◆ **The problem**: From the line that contains "Switch view to MetallicRoughnessAO" to the final line below, both included, print each line exactly and skip the pictures.

=== Section Start ===

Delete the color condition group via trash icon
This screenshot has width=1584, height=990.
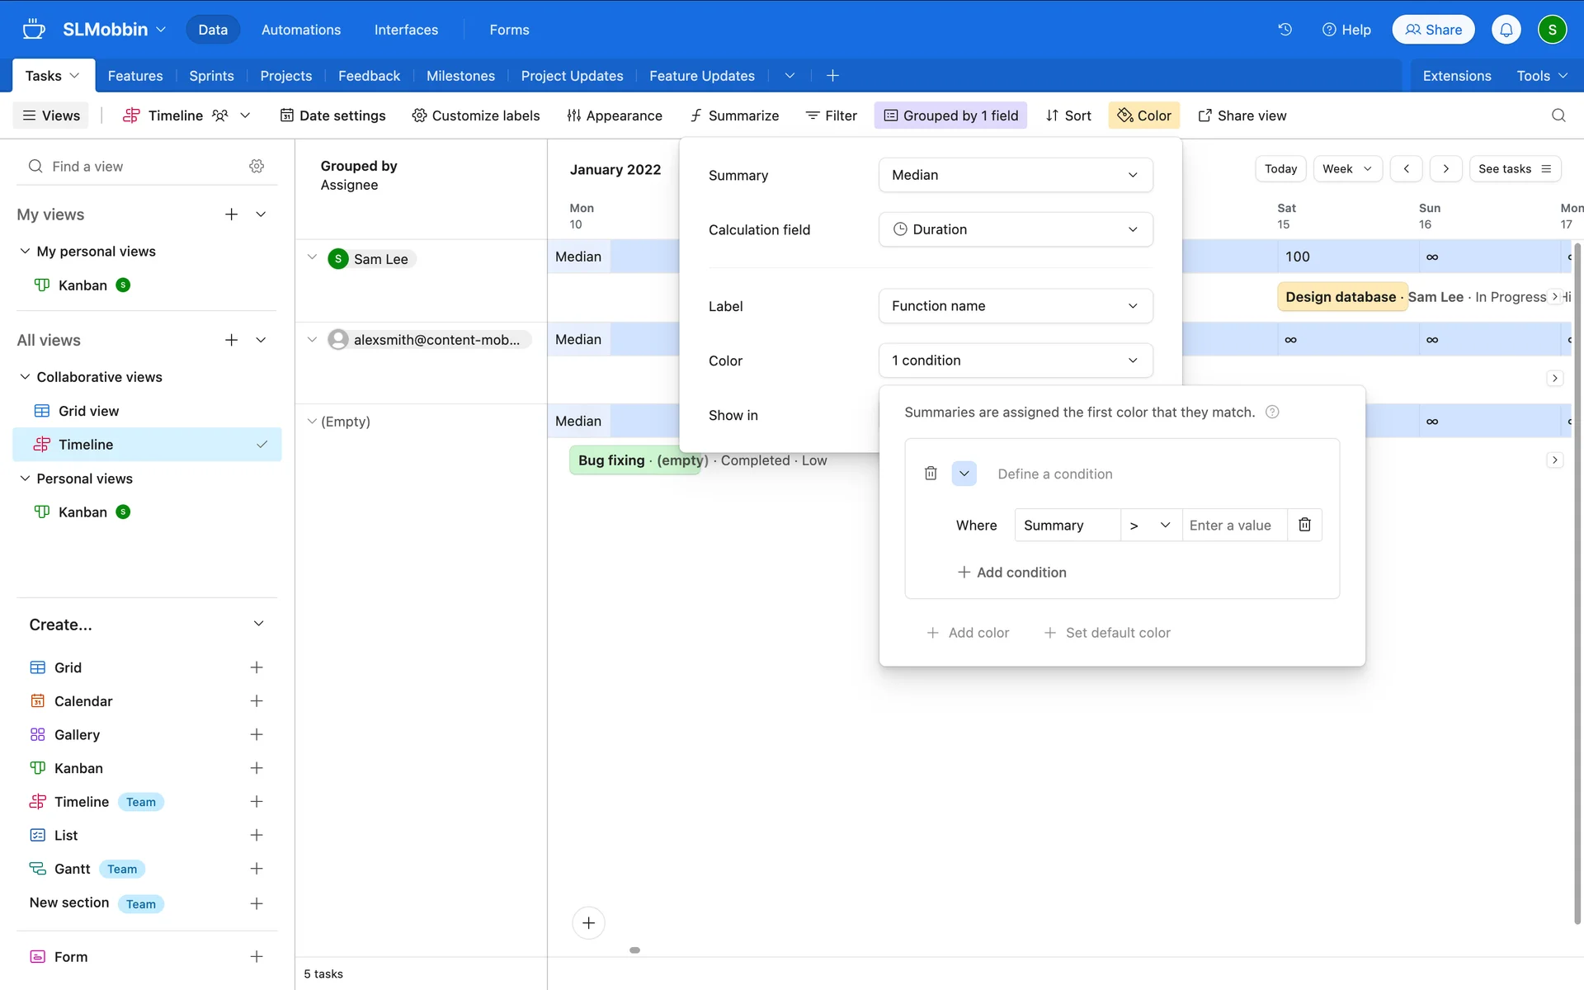point(931,474)
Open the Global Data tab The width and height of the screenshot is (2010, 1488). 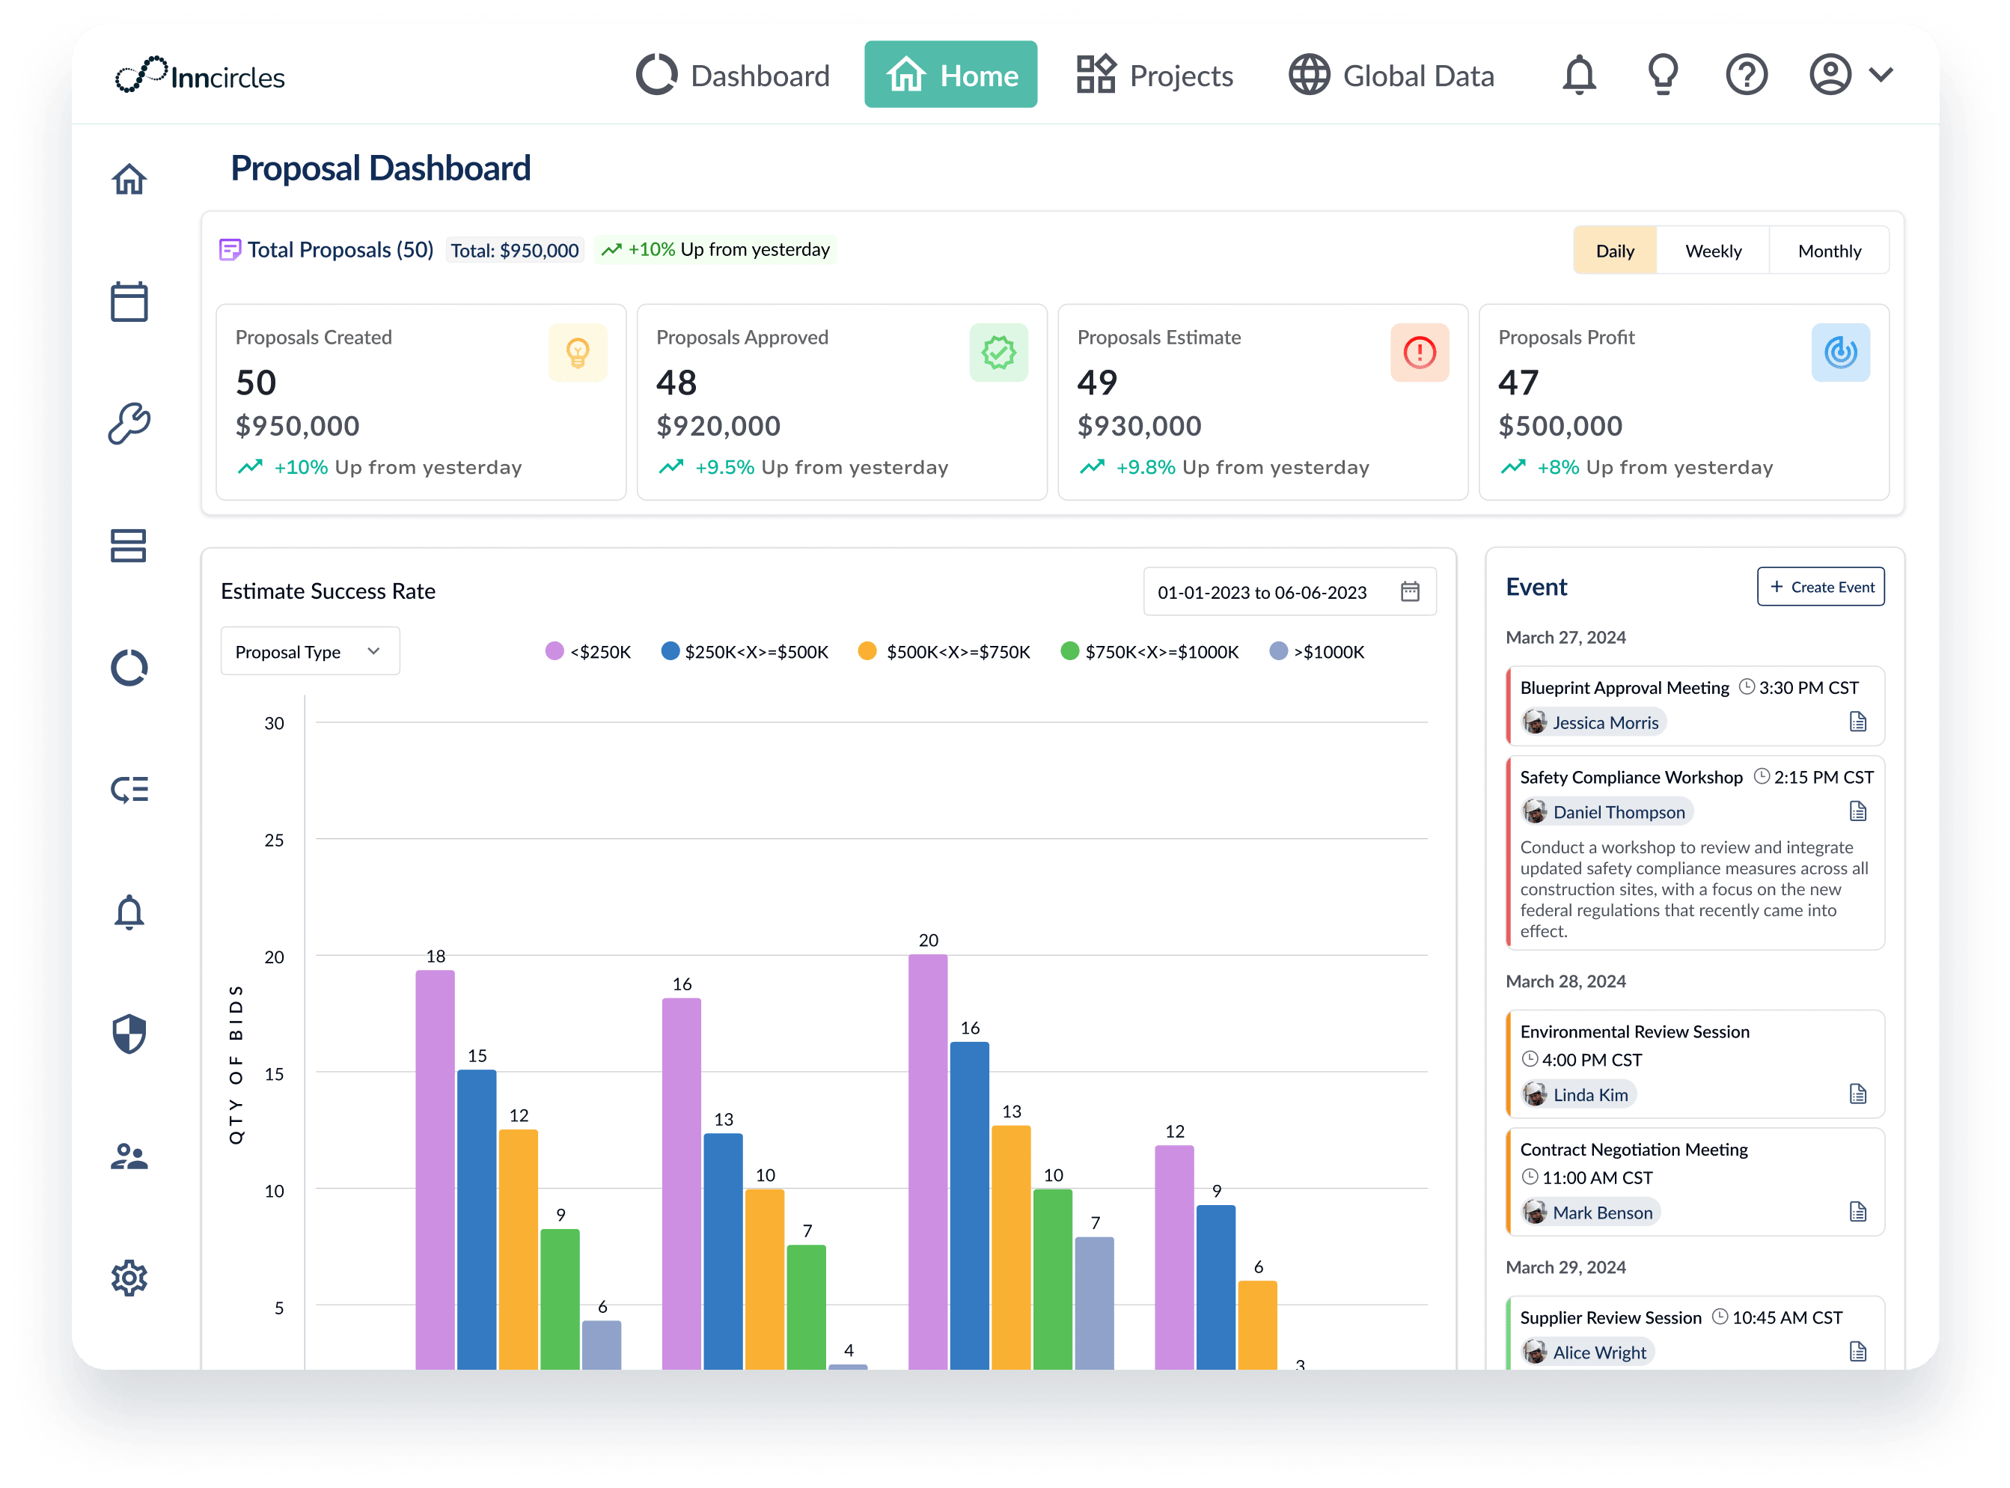click(1391, 76)
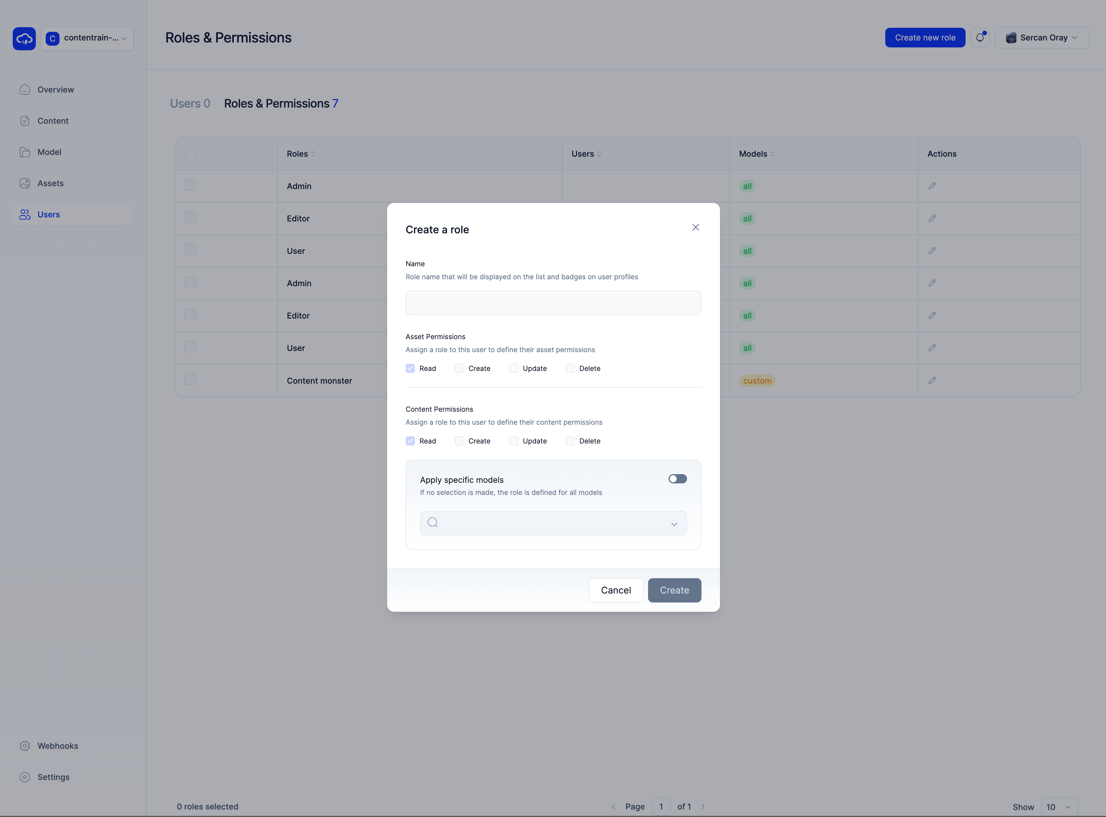Open Webhooks from sidebar

point(57,746)
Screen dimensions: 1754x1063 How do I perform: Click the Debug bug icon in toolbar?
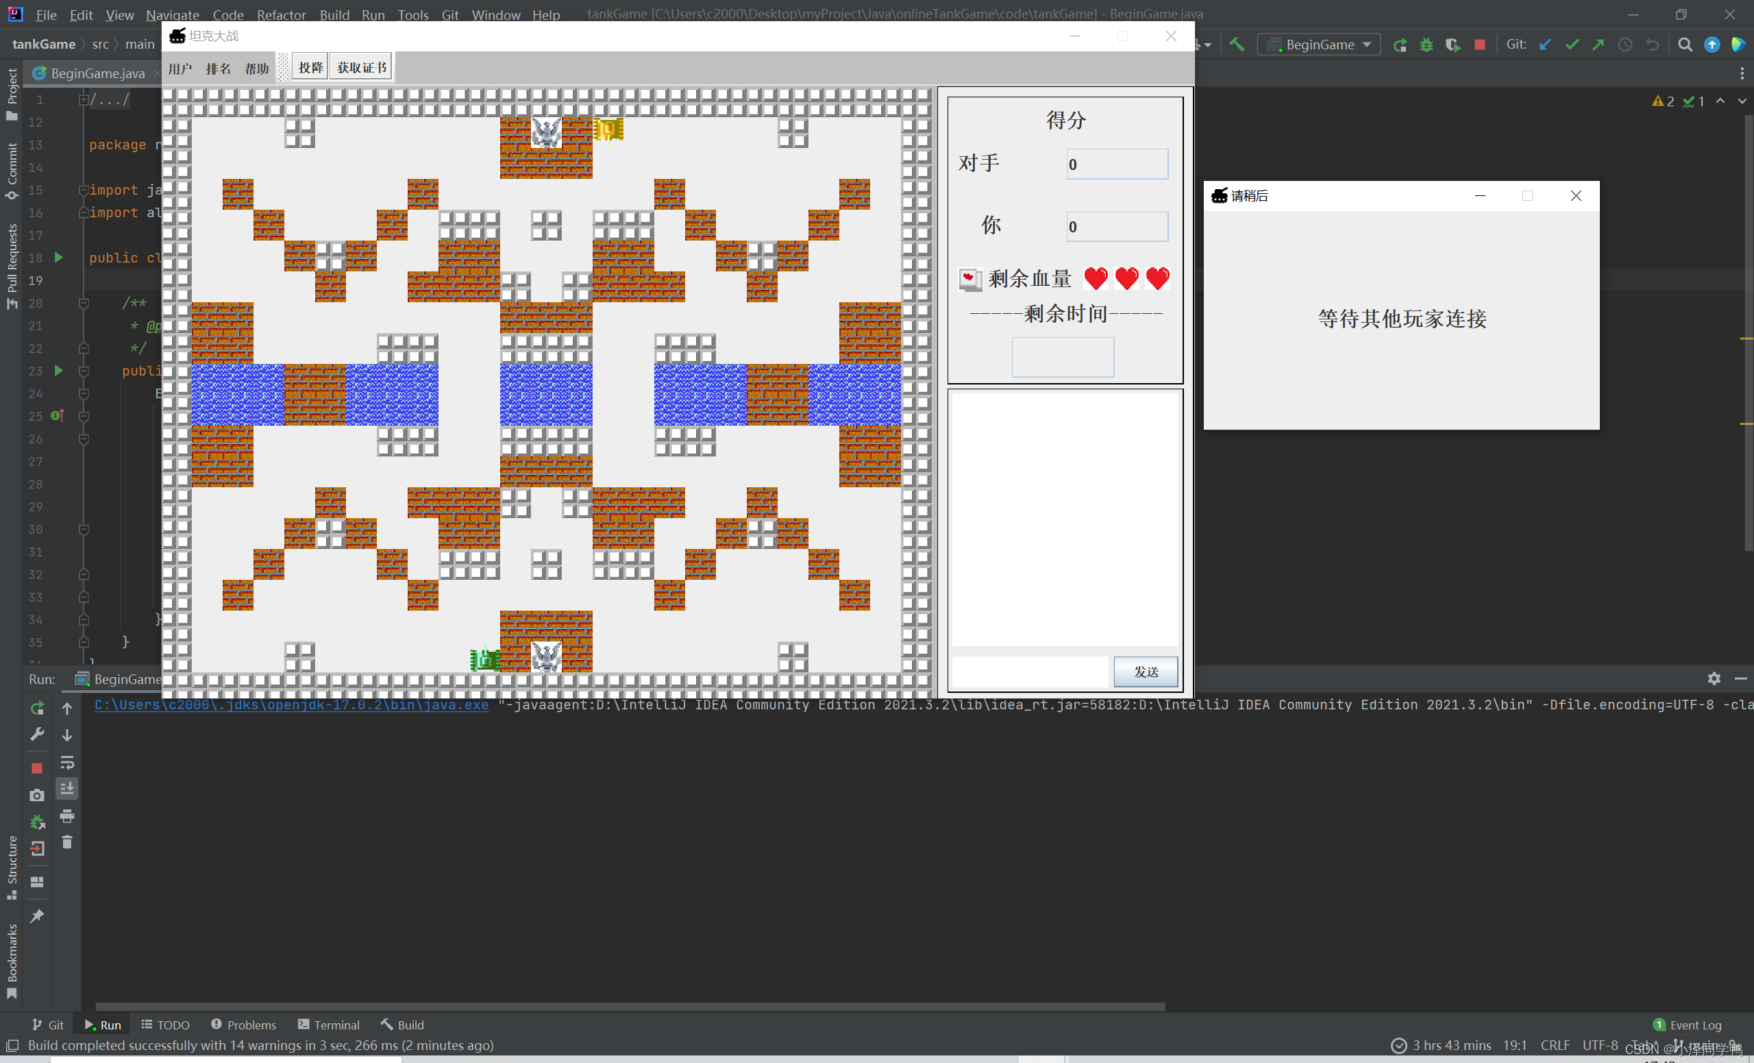click(x=1426, y=45)
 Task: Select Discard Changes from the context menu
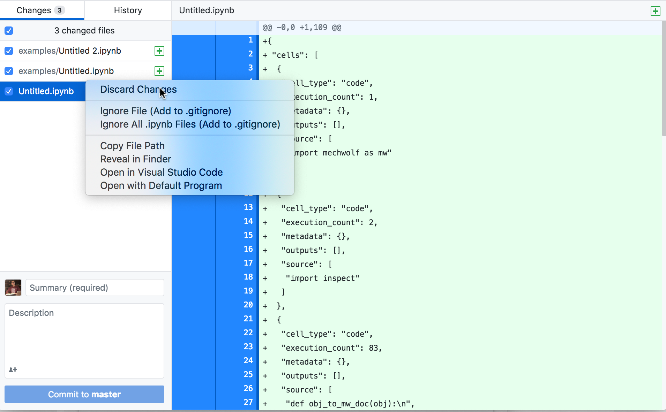click(138, 89)
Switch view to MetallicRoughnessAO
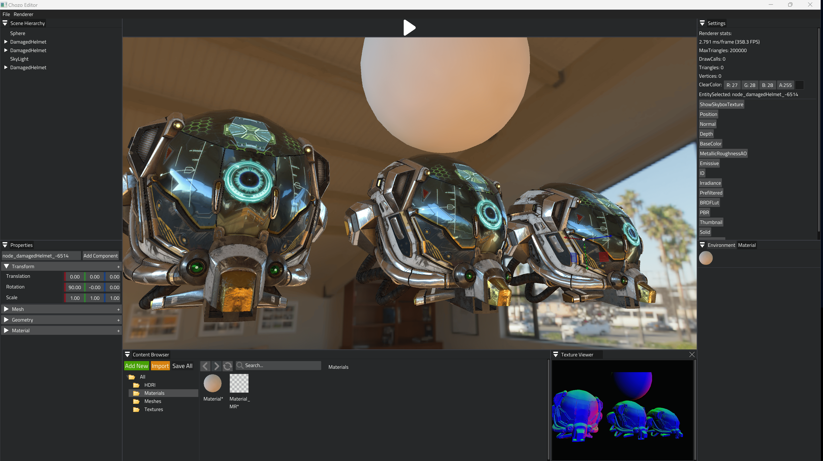 pos(723,154)
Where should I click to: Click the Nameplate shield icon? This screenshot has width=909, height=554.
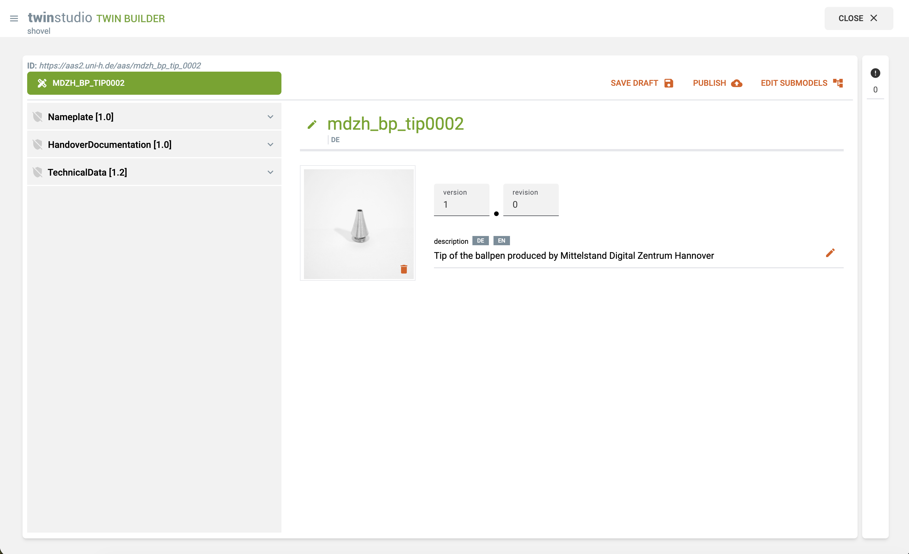(x=38, y=117)
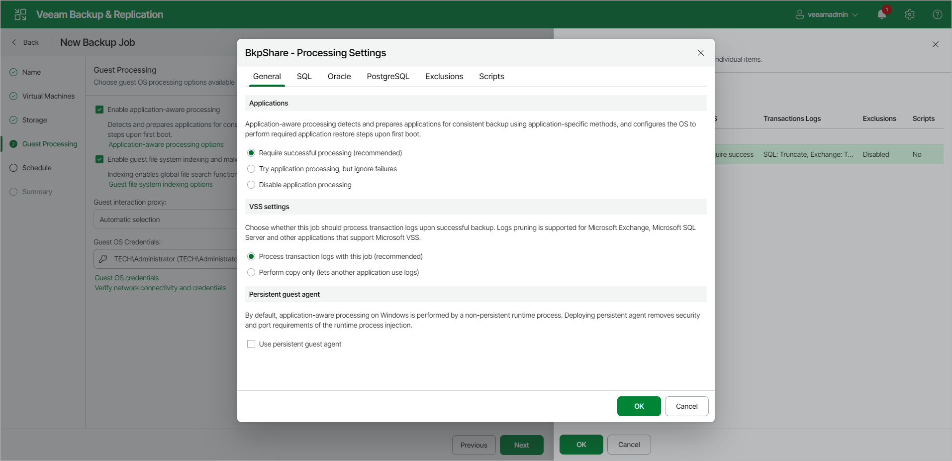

=== Section End ===

◆ **Expected answer**:
Switch view to MetallicRoughnessAO
 pos(723,154)
Where should I click to: Click the Nameplate shield icon? This screenshot has width=909, height=554.
(x=38, y=117)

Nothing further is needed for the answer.